CAFE-PHILO (2)

 

C’est la Rentrée, la dixième depuis la création du CAFE PHILO !  Cet anniversaire est à saluer, il marque la permanence dans le désir. Merci à tous ceux qui se perpétuent dans l’existence par une heureuse disposition de pensée. « Il faut rire tout en philosophant ensemble» : Epicure.

Sujet voté  ce soir par les participants :

 La loi est-elle la force des faibles ?

1)   Cette question contient un présupposé : dans l’état de nature le fort est toujours le plus fort, il exprime naturellement sa puissance au détriment du faible. Seul, le faible est sans recours. Son recours sera l’association, le regroupement, selon l’adage : l’union fait la force. Les faibles associés, de par leur nombre, seront plus forts que les forts. Ils pourront créer dès lors un régime de droit qui bridera la force des forts. L’état civil serait né du ressentiment et de l’esprit de vengeance, et sa conséquence serait la limitation de la liberté et de la puissance.

2)   Cette thèse repose sur une certaine conception, disons aristocratique, de la force et de la faiblesse que l’on peut contester. Qui est le faible ? A quel point de vue ? Selon quel rapport ? Si l’on privilégie le point de vue économique ce sera le SDF, l’employé licencié etc. Politiquement ce sera le sans-droits, l’exclu etc. Intellectuellement le non-instruit, l’analphabète. On peut allonger la liste : toute société a ses faibles. Est-il patent que ce sont eux qui fassent les lois, ou bien, tout au contraire, ne sont-ce pas plutôt les forts (riches, possédants, chefs d’entreprise, hommes politiques etc) qui font voter les lois, avec le risque de privilégier leurs intérêts privés au détriment des plus faibles ? Pour y voir plus clair il faut mieux analyser la loi, ce sera l’objet de la première partie.

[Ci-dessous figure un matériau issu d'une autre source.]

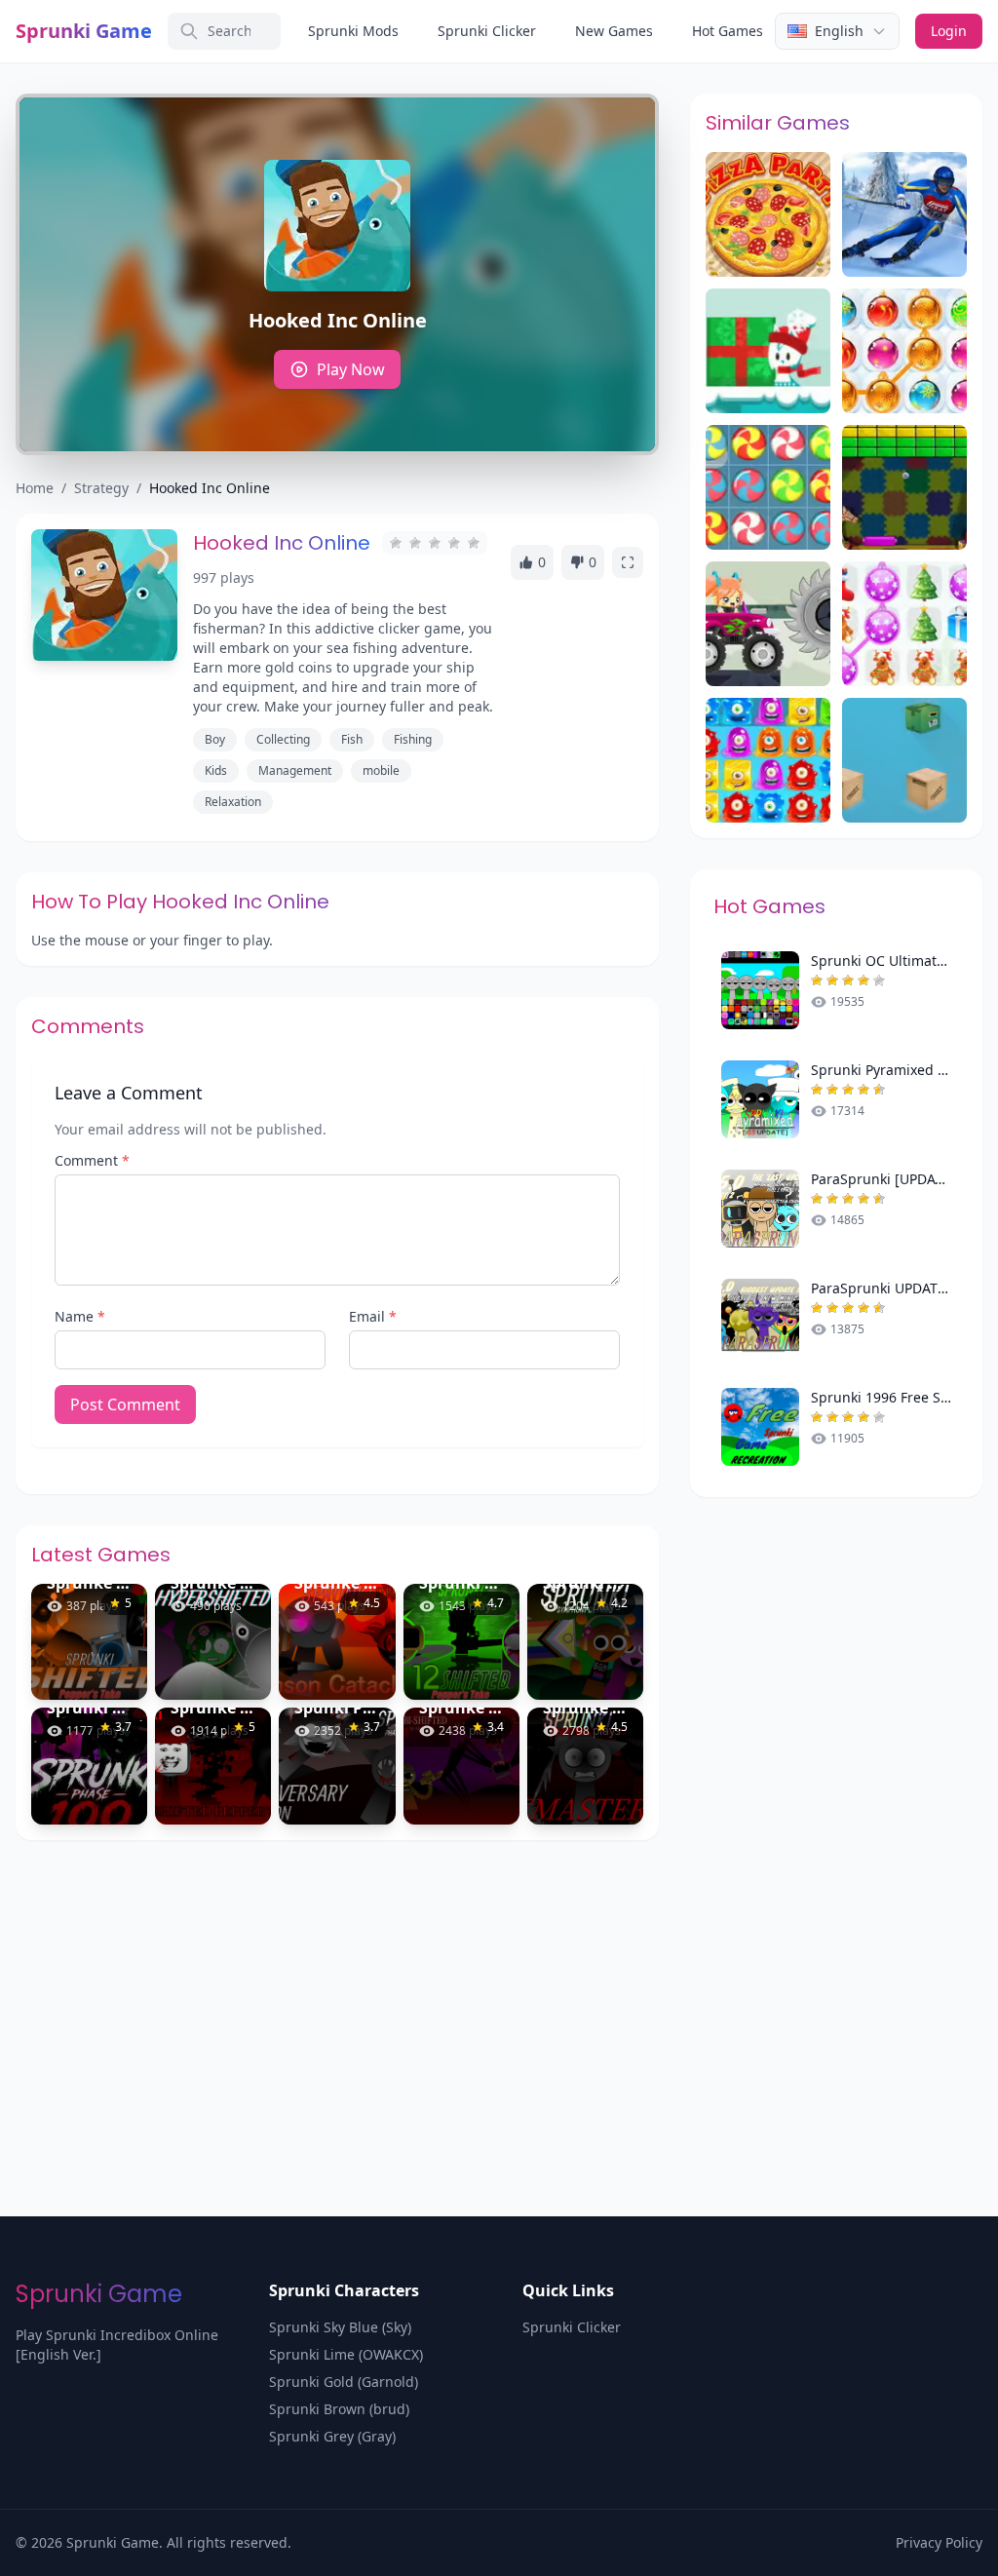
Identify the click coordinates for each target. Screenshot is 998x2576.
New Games (614, 30)
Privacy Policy (939, 2542)
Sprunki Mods (353, 30)
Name (80, 1316)
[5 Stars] (474, 543)
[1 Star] (396, 543)
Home (35, 488)
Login (949, 30)
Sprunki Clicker (487, 30)
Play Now (351, 369)
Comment (92, 1160)
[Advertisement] (499, 1986)
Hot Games (727, 30)
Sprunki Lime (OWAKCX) (346, 2354)
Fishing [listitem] (413, 739)
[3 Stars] (435, 543)
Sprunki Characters (344, 2290)
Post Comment (125, 1404)
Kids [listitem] (216, 770)
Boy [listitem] (215, 739)
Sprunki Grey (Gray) (332, 2436)
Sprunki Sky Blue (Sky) (340, 2327)
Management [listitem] (294, 770)
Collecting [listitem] (283, 739)
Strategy (101, 488)
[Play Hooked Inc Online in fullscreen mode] (627, 562)
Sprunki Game (84, 31)
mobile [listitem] (381, 770)
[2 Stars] (415, 543)
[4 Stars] (454, 543)
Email (373, 1316)
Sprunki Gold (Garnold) (343, 2381)
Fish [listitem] (352, 739)
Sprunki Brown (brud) (339, 2409)
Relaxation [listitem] (233, 801)
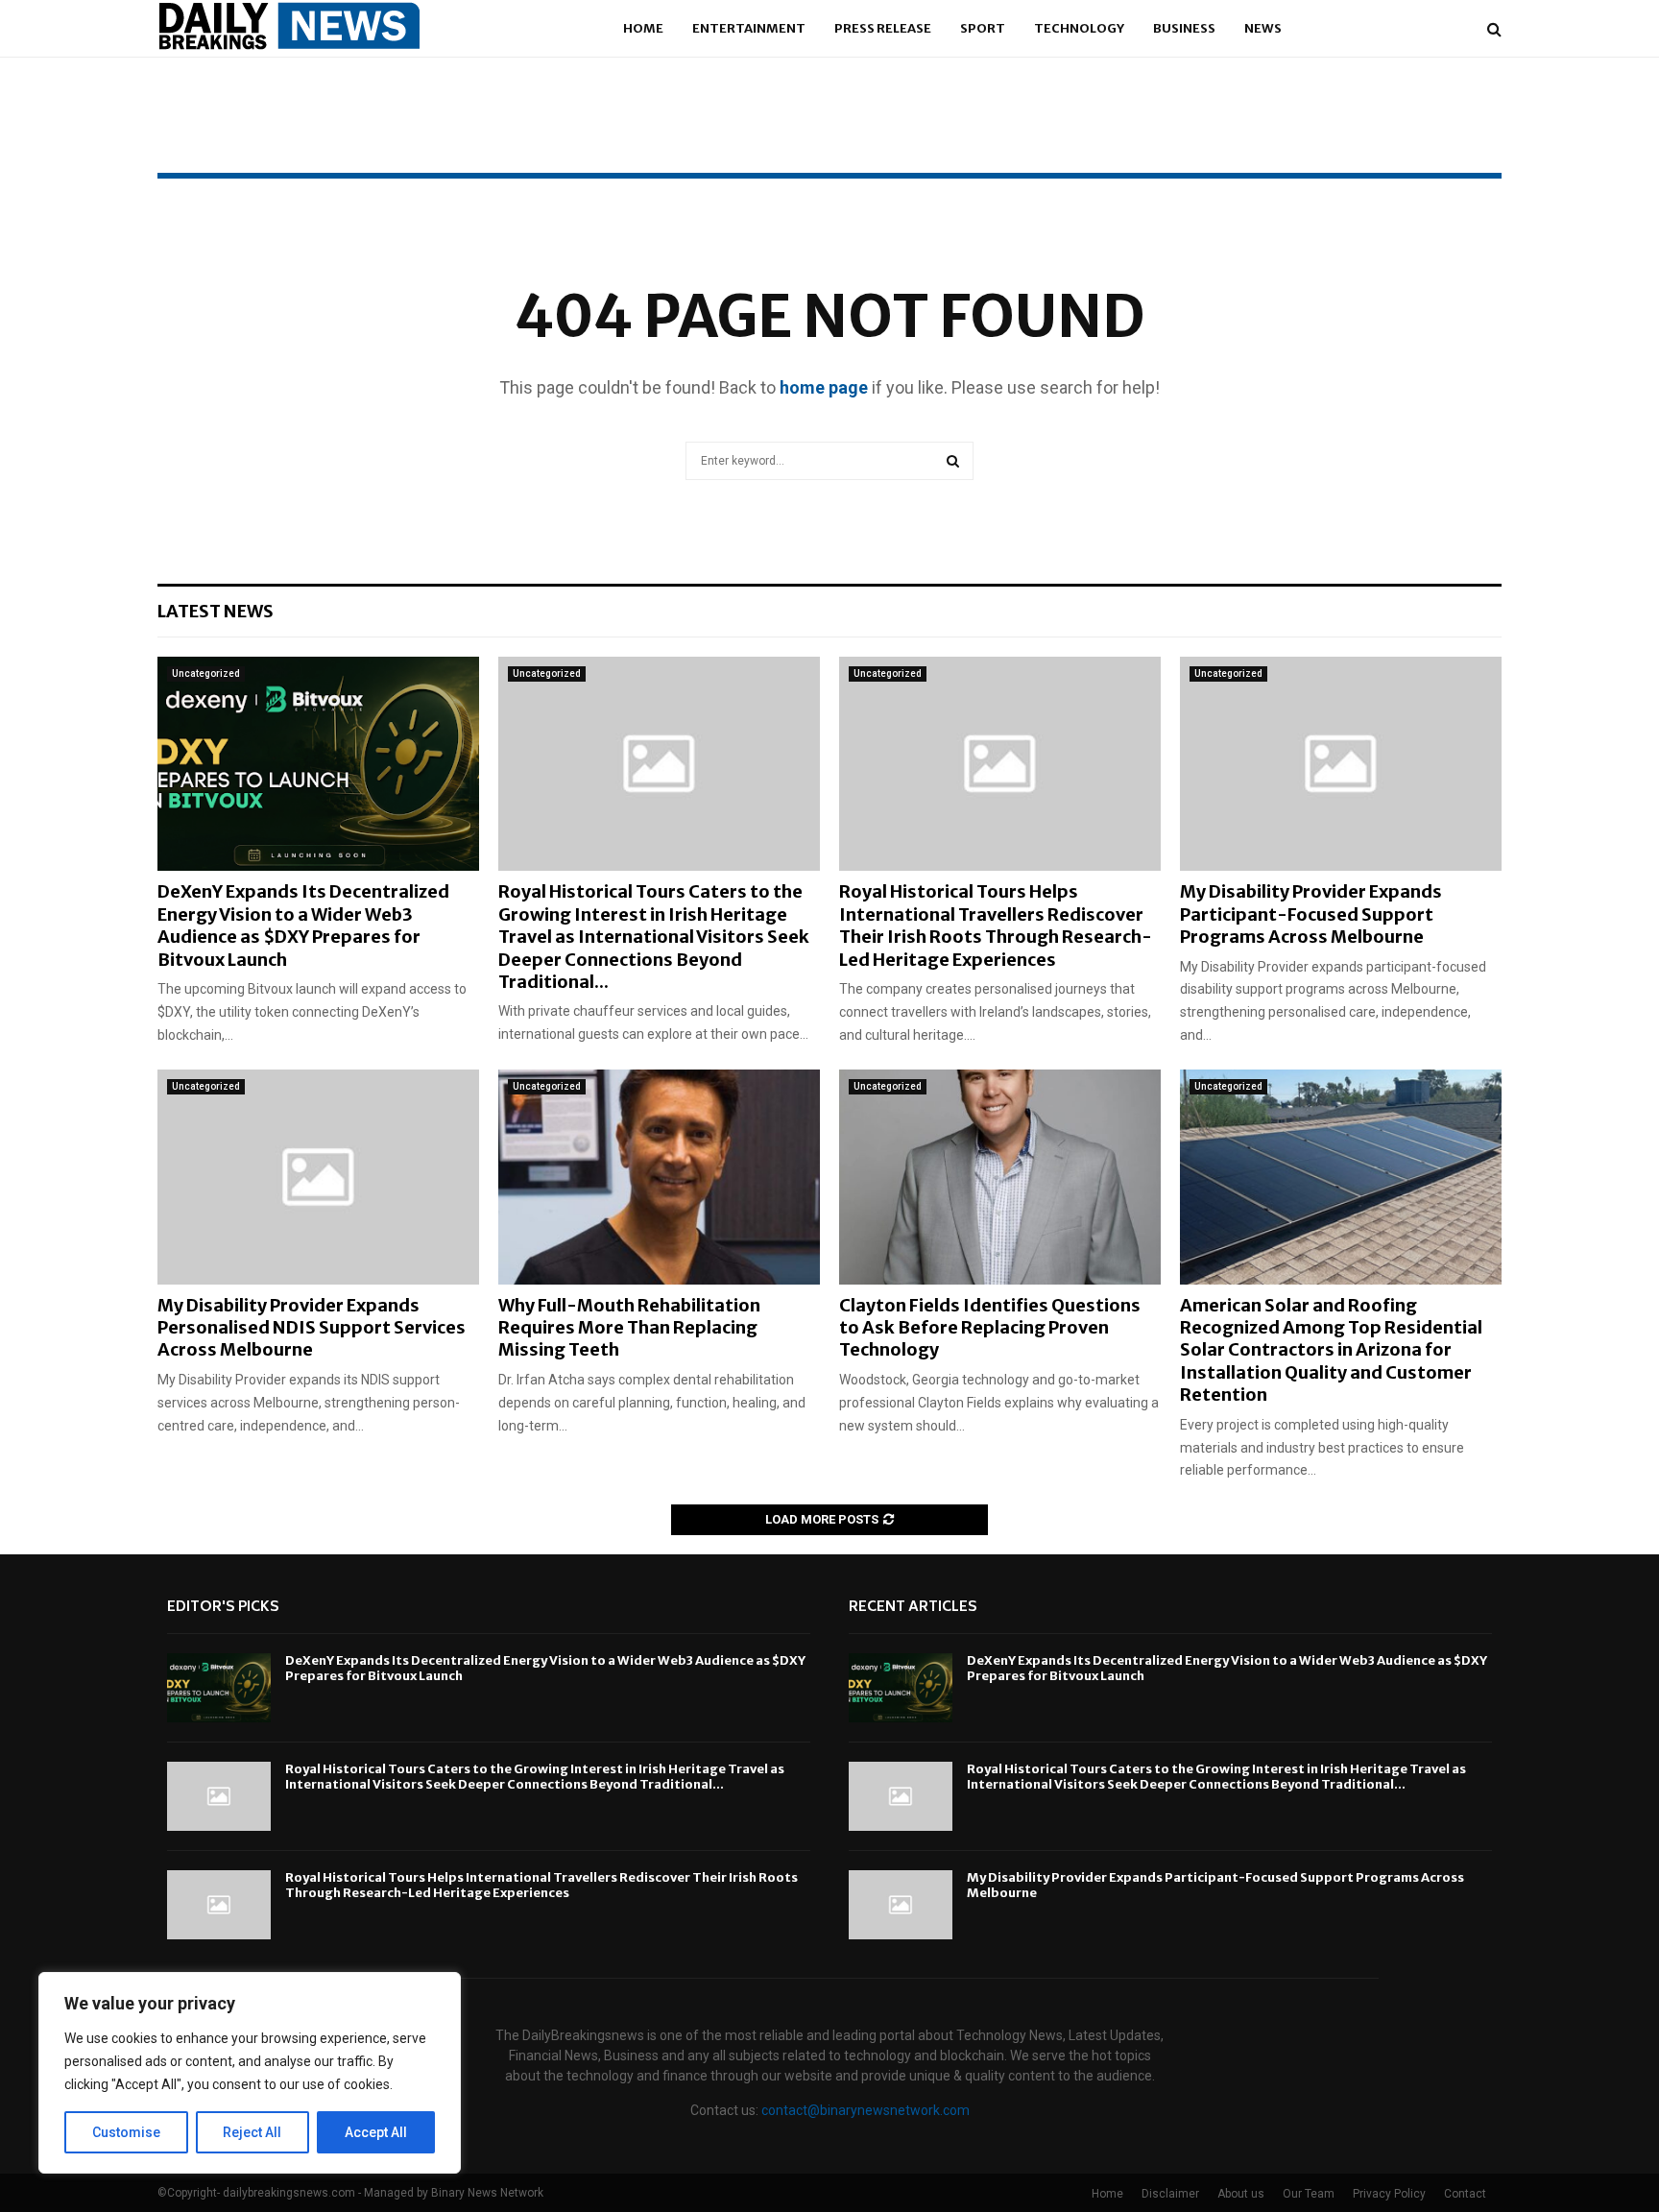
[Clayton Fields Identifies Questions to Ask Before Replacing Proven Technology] (1000, 1177)
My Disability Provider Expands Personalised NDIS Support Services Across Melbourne (311, 1327)
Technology (1079, 28)
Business (1184, 28)
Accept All (376, 2132)
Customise (126, 2132)
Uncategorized (206, 673)
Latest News (215, 611)
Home (643, 28)
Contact (1465, 2193)
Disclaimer (1170, 2193)
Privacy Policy (1389, 2193)
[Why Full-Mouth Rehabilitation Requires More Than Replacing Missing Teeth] (659, 1177)
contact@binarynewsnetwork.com (865, 2110)
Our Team (1308, 2193)
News (1263, 28)
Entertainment (748, 28)
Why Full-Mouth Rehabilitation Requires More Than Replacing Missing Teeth (629, 1327)
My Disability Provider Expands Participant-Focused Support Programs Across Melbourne (1311, 914)
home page (824, 387)
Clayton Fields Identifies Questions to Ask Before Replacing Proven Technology (990, 1327)
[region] (249, 2073)
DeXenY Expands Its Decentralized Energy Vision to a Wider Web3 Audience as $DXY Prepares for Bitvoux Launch (303, 925)
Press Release (882, 28)
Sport (982, 28)
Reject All (252, 2132)
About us (1240, 2193)
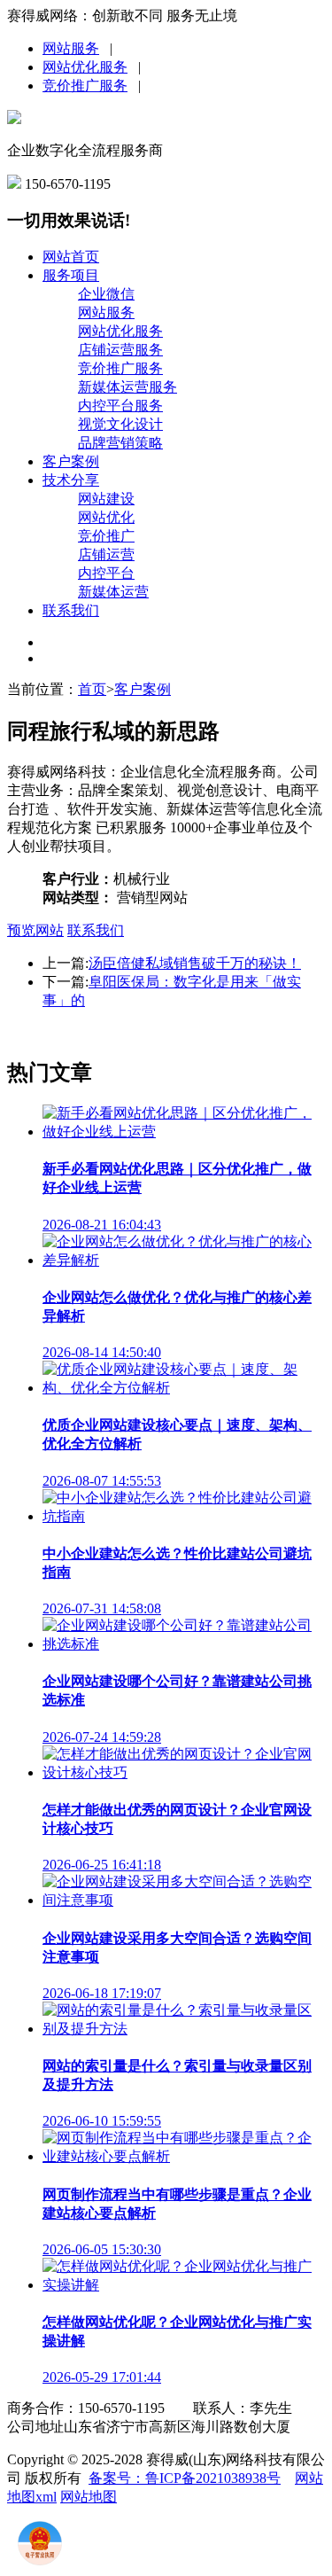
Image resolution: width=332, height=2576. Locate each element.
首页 (92, 689)
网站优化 (106, 517)
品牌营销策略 (120, 442)
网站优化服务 (84, 66)
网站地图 (88, 2496)
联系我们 (70, 610)
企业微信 (106, 293)
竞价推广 (106, 535)
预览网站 (35, 930)
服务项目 (70, 275)
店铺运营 (106, 554)
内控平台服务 (120, 405)
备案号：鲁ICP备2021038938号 (185, 2478)
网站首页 (70, 256)
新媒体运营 (113, 591)
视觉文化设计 (120, 424)
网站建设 (106, 498)
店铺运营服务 (120, 349)
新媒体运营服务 (127, 386)
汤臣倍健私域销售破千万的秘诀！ (195, 963)
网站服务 (70, 48)
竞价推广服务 (84, 85)
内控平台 (106, 573)
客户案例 (70, 461)
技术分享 (70, 480)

3)   Nous parlons ici de la loi telle qu’elle est énoncée par le Droit positif, c’est-à-dire l’ensemble des prescriptions et interdictions qui organisent la vie civile et politique. Ce Droit est l’expression de la puissance d’Etat, à ce titre il représente la légalité. En principe, la loi est valable pour tous, quelle que soit la situation des personnes. Son esprit est universaliste. Elle ne distingue pas entre fort et faible, riche et pauvre, instruit et non-instruit. Sa fonction est de régler les rapports entre les personnes juridiques, d’empêcher l’arbitraire et les abus, d’appliquer les sanctions en cas de comportement illégal. Idéalement la loi est la solution aux conflits d’intérêts, au désordre et à l’anarchie.

4)   En pratique les choses sont un peu plus compliquées. Le droit dit la justice, mais souvent ce n’est pas justice. Est–il bien sûr par exemple que le faible soit aussi bien défendu à la barre que le fort ?

Ecoutons La Fontaine : « Selon que vous serez puissant ou misérable, les jugements de cour vous feront blancs ou noirs »

Sans même parler des dictatures où la loi est l’expression des intérêts du potentat, il n’est pas sûr qu’en démocratie le Droit protège les sacrifiés du système économique et les exclus en tout genre. L’équation droit =justice est une position de principe, que viennent contredire les faits.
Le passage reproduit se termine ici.